Begin

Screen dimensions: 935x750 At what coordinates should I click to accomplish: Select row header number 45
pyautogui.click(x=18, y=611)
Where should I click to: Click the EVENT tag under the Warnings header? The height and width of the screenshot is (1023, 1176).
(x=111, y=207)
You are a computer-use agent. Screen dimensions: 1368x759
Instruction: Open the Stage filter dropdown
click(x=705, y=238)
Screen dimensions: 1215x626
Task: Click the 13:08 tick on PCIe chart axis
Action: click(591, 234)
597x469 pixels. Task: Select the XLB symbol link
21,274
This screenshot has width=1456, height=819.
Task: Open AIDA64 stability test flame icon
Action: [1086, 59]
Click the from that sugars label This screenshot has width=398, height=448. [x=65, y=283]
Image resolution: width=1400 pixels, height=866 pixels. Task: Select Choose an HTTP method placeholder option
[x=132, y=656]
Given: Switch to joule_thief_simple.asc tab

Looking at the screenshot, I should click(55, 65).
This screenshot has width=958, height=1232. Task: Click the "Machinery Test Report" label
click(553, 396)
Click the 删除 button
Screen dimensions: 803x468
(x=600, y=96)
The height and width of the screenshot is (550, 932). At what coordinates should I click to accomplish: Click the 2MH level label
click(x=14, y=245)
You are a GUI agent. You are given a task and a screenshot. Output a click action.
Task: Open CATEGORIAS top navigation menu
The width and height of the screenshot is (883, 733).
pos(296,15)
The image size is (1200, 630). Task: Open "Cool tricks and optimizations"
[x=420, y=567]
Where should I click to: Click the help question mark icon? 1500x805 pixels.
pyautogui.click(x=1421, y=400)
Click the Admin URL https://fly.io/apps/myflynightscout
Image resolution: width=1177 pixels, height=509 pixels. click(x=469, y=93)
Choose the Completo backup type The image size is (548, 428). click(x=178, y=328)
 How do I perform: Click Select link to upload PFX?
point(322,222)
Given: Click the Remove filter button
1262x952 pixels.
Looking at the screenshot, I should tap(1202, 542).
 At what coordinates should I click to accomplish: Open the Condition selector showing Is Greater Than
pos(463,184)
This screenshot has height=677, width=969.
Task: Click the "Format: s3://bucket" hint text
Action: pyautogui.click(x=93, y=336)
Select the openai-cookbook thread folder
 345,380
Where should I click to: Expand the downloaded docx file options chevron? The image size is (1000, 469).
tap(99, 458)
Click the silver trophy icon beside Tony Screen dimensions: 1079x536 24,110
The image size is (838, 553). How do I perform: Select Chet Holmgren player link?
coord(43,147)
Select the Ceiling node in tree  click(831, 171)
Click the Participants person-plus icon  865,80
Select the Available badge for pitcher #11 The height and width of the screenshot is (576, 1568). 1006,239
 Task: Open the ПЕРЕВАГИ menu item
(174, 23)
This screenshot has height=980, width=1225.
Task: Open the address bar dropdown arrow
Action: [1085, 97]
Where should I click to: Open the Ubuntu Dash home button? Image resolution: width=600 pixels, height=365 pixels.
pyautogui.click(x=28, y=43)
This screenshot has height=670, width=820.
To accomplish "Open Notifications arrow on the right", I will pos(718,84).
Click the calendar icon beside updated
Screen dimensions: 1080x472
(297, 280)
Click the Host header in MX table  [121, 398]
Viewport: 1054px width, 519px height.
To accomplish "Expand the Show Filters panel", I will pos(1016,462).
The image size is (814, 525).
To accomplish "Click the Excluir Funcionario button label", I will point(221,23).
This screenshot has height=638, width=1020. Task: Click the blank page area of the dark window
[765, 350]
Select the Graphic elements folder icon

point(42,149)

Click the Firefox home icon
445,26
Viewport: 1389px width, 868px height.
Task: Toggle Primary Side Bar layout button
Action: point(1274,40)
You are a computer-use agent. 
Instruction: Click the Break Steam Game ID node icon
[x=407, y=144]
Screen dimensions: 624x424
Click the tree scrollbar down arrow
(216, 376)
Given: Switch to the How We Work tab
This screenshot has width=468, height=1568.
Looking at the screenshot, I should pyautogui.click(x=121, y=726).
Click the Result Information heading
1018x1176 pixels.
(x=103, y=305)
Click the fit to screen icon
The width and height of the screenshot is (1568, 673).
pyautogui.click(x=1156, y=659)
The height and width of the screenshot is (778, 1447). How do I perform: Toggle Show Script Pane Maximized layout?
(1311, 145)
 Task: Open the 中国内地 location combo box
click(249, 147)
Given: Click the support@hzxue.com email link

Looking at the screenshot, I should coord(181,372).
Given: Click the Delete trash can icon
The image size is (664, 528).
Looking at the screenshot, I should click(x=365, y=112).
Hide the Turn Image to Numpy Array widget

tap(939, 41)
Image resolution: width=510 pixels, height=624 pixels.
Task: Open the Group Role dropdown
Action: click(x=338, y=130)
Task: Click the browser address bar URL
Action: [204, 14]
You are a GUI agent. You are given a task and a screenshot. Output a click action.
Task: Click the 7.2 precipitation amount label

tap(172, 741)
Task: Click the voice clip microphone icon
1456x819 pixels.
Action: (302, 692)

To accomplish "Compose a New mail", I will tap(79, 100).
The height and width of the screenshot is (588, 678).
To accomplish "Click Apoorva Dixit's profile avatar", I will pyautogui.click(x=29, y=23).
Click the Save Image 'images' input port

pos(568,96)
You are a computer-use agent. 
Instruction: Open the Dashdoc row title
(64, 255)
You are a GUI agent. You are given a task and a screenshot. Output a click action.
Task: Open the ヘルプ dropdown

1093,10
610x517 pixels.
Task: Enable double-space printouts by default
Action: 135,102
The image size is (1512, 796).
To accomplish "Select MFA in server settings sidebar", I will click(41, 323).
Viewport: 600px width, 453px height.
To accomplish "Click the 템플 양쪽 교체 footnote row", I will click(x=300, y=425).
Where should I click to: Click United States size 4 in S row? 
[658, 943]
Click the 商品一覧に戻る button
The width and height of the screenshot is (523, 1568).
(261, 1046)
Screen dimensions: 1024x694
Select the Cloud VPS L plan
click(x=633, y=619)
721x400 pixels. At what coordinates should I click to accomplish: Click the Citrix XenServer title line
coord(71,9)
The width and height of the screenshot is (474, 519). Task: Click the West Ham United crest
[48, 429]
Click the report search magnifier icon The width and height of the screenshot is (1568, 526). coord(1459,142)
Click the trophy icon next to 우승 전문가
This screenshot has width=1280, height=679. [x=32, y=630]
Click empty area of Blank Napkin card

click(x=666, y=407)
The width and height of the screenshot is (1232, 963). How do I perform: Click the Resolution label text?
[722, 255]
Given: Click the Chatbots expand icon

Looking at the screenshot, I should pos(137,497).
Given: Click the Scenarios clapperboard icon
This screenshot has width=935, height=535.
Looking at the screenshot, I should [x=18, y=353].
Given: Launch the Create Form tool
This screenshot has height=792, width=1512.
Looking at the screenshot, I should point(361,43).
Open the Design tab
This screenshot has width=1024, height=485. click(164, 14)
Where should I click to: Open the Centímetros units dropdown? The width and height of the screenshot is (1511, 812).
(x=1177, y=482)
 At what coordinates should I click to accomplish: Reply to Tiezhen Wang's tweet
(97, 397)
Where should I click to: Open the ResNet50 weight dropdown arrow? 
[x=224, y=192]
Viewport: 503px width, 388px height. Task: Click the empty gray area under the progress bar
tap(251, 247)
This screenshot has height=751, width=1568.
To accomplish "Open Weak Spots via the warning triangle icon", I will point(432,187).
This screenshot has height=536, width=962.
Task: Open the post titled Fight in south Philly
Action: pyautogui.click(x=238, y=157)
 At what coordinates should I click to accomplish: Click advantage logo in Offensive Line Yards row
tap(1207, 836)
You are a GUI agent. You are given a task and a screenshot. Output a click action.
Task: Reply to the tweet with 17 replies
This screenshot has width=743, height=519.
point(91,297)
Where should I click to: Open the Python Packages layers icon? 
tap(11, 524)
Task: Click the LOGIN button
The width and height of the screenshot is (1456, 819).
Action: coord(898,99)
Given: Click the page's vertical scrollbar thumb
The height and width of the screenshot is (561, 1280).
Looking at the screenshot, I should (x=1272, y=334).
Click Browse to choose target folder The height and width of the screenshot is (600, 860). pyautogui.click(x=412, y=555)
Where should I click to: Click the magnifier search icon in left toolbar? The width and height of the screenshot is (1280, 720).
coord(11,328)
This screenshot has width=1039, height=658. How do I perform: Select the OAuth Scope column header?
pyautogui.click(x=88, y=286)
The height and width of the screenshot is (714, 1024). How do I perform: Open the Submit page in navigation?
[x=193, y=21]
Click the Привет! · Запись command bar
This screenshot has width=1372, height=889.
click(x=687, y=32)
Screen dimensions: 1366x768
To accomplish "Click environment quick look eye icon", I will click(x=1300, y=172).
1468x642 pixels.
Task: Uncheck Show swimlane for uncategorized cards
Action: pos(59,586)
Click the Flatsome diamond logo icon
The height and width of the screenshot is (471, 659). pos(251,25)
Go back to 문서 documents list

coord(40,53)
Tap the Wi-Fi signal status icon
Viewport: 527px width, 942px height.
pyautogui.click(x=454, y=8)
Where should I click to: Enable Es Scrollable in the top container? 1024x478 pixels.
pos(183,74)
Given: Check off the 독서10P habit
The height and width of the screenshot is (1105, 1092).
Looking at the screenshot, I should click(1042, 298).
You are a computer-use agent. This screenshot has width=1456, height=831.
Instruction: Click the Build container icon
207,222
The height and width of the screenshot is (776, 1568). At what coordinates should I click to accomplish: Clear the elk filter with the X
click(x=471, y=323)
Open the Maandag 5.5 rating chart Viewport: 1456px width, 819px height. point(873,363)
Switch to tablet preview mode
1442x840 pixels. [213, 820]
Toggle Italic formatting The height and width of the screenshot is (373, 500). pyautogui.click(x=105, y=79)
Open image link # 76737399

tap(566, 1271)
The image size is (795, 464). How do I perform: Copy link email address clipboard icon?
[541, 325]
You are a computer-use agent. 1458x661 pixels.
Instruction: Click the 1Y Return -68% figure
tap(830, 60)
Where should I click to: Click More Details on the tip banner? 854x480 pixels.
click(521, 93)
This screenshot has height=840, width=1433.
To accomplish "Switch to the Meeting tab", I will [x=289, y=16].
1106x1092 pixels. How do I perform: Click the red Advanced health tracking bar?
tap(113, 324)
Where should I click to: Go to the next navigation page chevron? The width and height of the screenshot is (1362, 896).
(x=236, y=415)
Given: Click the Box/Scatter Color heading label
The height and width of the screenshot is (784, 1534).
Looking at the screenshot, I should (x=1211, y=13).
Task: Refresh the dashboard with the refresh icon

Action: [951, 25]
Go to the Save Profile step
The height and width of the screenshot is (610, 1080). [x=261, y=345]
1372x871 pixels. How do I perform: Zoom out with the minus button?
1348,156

End

* **Set task**
Copy the items above word for word, starting at the line that contains "Click Browse to" and ending at the line that contains "Action: pos(59,586)".

* **Task result**
Click Browse to choose target folder The height and width of the screenshot is (600, 860). pyautogui.click(x=412, y=555)
Where should I click to: Click the magnifier search icon in left toolbar? The width and height of the screenshot is (1280, 720).
coord(11,328)
This screenshot has width=1039, height=658. How do I perform: Select the OAuth Scope column header?
pyautogui.click(x=88, y=286)
The height and width of the screenshot is (714, 1024). How do I perform: Open the Submit page in navigation?
[x=193, y=21]
Click the Привет! · Запись command bar
This screenshot has width=1372, height=889.
click(x=687, y=32)
Screen dimensions: 1366x768
To accomplish "Click environment quick look eye icon", I will click(x=1300, y=172).
1468x642 pixels.
Task: Uncheck Show swimlane for uncategorized cards
Action: pos(59,586)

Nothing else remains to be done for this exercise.